Last year, however, change came to the venerable establishment itself--new ownership and a new chef. The immediately noticeable differences, before you sample the cooking, are good ones: A handful of dishes have been added to the menu, expanding its scope.
For appetizers, we ordered two longtime favorites and a dumpling special. Gai sawan ($5.95) are an especially entertaining choice; they look like chicken drumsticks but are actually chopped crab, shrimp, and chicken, stuffed inside the skin of a chicken wing. A chicken bone is inserted as a sort of handle, and the whole package is deep-fried. The unspiced meat was mild but served as a rich foil to a tangy-sweet tamarind sauce, and we admired the kitchen's adept handling of the crisp and greaseless batter.
A spicier selection was hoy-ob ($5.95), six plump steamed mussels topped with a chili sauce. The peppery sauce, its heat tempered by sweet, garlic, and ginger overtones, was good, but there was entirely too much of it drowning the pleasantly chewy mussels. The dumplings ($4.95)--chopped shrimp and chicken wrapped in rice skin and steamed--offered savor that was, again, subtle but rich. For flavor contrast, there was soy-sesame-ginger sauce to drizzle on top.
I've had so many gummy, uninspired pad Thais that I had forgotten how good this simple noodle dish can be. The Thai's version ($9.95) remains the area's best. A good pad Thai depends on the interplay of stir-fried garlic, shrimp, tofu, peanuts, fish sauce, and sugar, with the noodles tossed in last. But many cooks forget the essential second act: garnishes. Without the brightening effects of bean sprouts, lime wedges, and cilantro, pad Thai can be dry, heavy, and bland. Thai Restaurant works the combination perfectly.
A new menu entry, drunken noodles ($10.95 with chicken), is a lesser-known but intriguing Thai noodle dish, a complexly flavored mélange of chili heat, licorice-y basil, and bitter broccoli raab in a lightly sweetened sauce over wide pan-fried rice noodles. We tried the most traditional version, chicken, which was very enjoyable, if not quite so intensely or brightly flavored as it could have been.
We also sampled two curries, panang with shrimp ($12.95) and yellow with tofu ($8.95). The two bowls of creamy golden curry looked nearly identical but tasted radically different. Though both had a two-star (moderately spicy) rating, the panang curry was sweat-breakingly spicy ("Let's put it this way," one diner quipped, "the cold I thought I was getting is gone."), while the yellow offered a sweeter, more subtle heat.
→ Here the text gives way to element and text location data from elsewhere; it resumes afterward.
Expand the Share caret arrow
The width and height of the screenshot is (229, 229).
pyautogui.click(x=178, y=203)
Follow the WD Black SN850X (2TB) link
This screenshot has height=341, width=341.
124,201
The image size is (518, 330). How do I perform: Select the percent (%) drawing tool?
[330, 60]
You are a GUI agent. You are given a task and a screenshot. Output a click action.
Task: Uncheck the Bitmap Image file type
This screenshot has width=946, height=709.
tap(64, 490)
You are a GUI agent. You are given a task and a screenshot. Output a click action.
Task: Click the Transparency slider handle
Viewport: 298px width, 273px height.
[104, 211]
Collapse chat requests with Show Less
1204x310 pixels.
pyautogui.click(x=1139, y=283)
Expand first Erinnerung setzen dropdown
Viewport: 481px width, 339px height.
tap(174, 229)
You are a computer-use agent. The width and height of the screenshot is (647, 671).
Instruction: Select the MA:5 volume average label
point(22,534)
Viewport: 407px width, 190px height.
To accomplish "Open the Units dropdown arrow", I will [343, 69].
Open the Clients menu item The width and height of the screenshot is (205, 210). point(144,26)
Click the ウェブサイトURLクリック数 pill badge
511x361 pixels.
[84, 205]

Both were good, although various tasters agreed that the yellow's mix of tomatoes, pineapple, and onions was more compelling than the panang's broccoli and peppers.
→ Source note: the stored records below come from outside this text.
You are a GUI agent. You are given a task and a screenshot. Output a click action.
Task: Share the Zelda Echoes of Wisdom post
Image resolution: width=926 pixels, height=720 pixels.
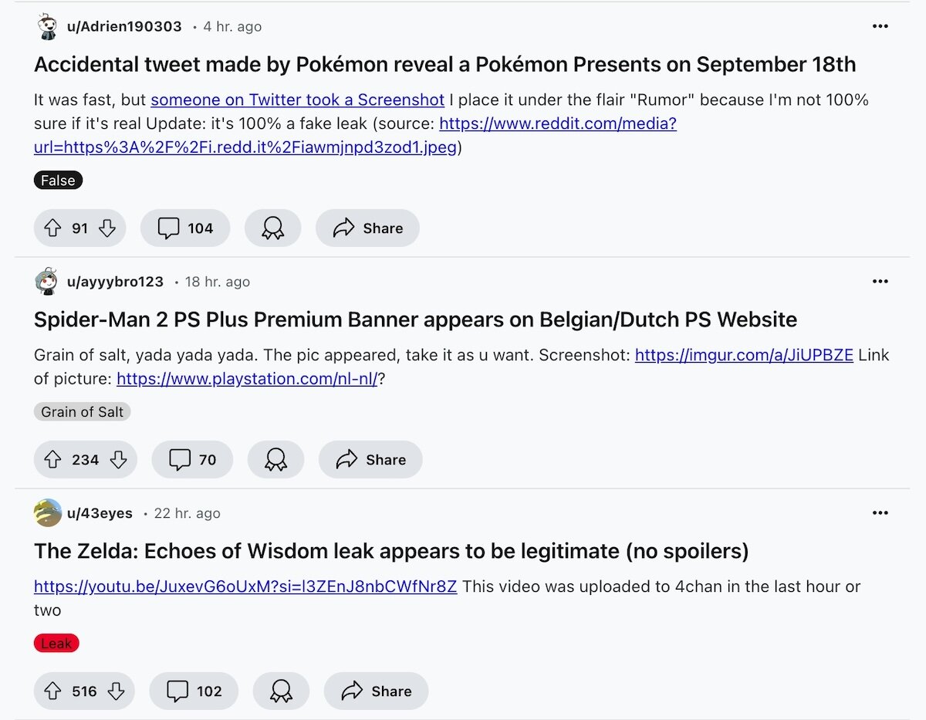[376, 691]
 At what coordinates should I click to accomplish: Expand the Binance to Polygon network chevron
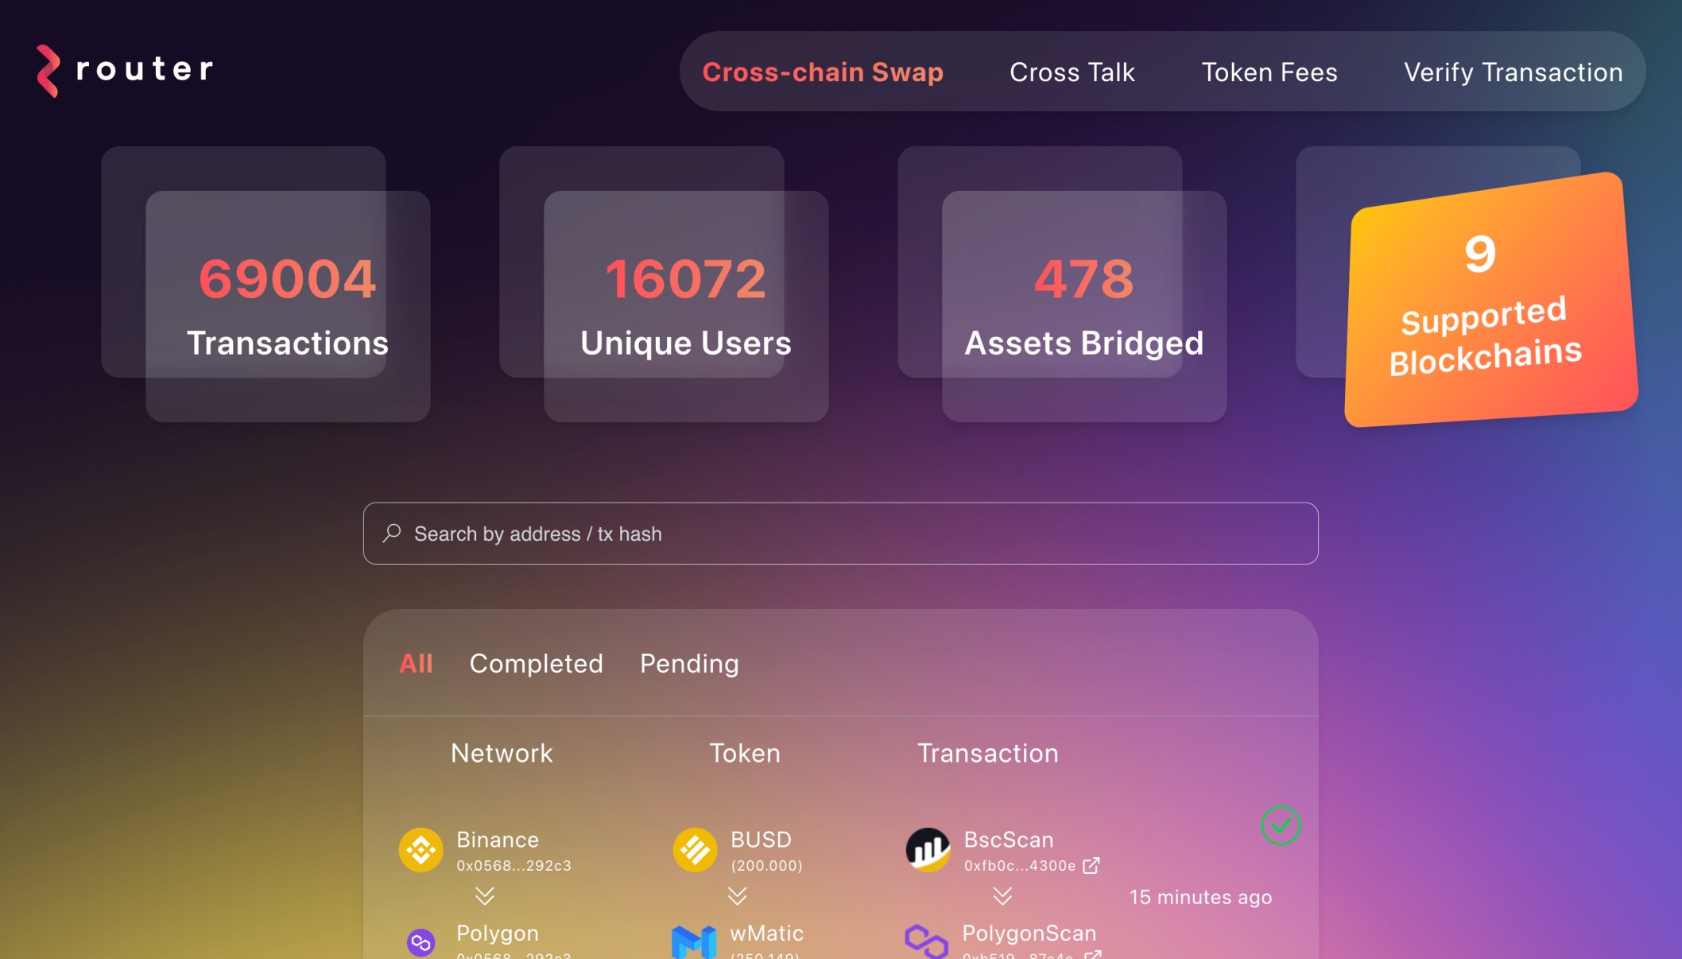484,897
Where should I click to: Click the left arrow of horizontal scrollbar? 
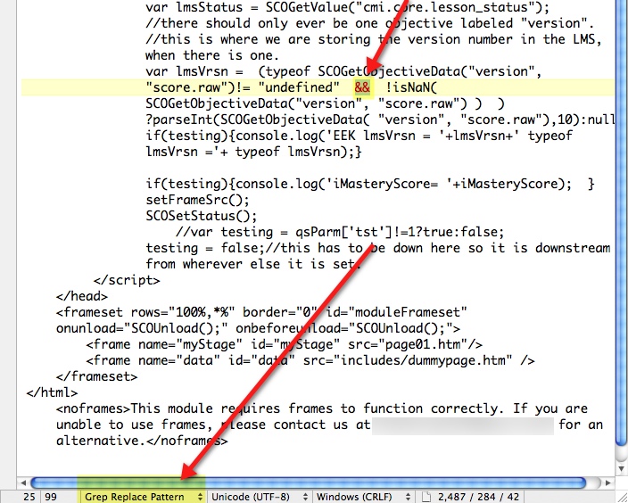23,482
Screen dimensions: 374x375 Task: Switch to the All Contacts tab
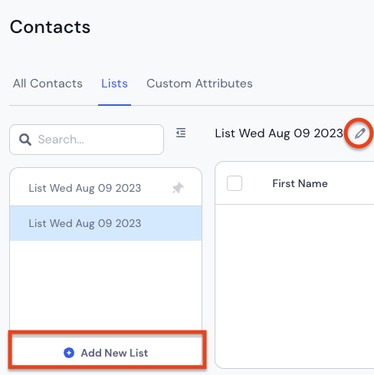coord(48,84)
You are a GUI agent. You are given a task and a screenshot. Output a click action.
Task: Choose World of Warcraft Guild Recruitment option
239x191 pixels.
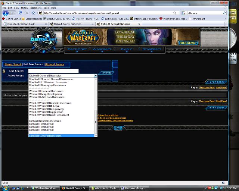pos(49,115)
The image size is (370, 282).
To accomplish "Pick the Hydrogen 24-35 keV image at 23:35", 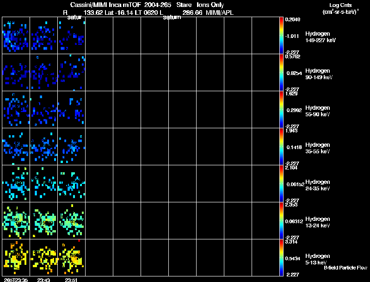I will (x=16, y=183).
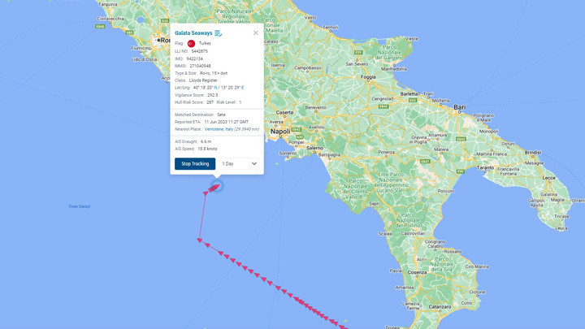Expand the 1 Day tracking period dropdown
The height and width of the screenshot is (329, 585).
coord(239,164)
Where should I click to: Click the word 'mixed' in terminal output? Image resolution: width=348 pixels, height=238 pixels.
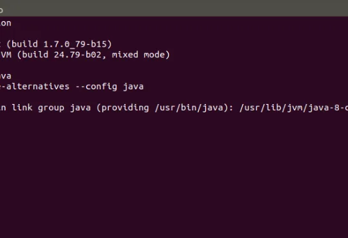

Sadly, yum (with squid, $11.95), another old favorite from Thai Restaurant's illustrious past, has slipped more than a few notches. Yum is a sort of warm salad made from a mix of ingredients that varies from kitchen to kitchen. The Thai's version uses tomatoes, cucumbers, green beans, and onions with the protein of your choice served over lettuce; there is a heated ramekin of sauce to warm and slightly wilt the salad. (This is supposed to happen--it's a good thing!) Unfortunately, we didn't taste the hyper-saline chili-soy sauce before dressing the salad, and it ruined an entire plate of otherwise yummy yum (c'mon, you saw that coming). It was simply too salty to eat.
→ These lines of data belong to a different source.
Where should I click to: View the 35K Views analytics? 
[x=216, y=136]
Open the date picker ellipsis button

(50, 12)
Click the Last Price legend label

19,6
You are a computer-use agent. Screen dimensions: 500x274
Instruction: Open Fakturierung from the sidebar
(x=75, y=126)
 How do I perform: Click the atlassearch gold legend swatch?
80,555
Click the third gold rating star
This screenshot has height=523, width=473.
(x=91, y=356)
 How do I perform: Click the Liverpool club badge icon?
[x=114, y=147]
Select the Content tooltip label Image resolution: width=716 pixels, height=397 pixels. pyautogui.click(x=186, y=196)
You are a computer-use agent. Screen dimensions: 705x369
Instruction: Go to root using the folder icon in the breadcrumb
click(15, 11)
The staple Thai dessert, sticky rice with mango ($3.95), is a deliciously simple concept. Sanpatong sweet rice is cooked with coconut milk to the point of opulent creaminess, sprinkled with toasted sesame seeds, and served with sliced ripe mango. The contrast between the lush, sweet rice and succulent mango creates a heavenly sensation, and Thai Restaurant's version is spot on (if a little too small a serving, but that could just be the greed talking). We also tried a Thai taro custard ($3.95), a sort of grainy, semisweet square of custard topped with, of all things, deep-fried shallots and grated egg custard. Interesting and unusual by Western dessert standards, but completely eclipsed by the sticky rice and mango.
One member of the Dish party--an experienced Thai-food aficionado--has been dining regularly at the Thai since it opened, and it's his opinion that "they have lost a step from where they used to be." I'm afraid I concur. Thai Restaurant is still very good, especially by Baltimore standards, and there's no one definable problem to finger for the decline. But just isn't what she used to be.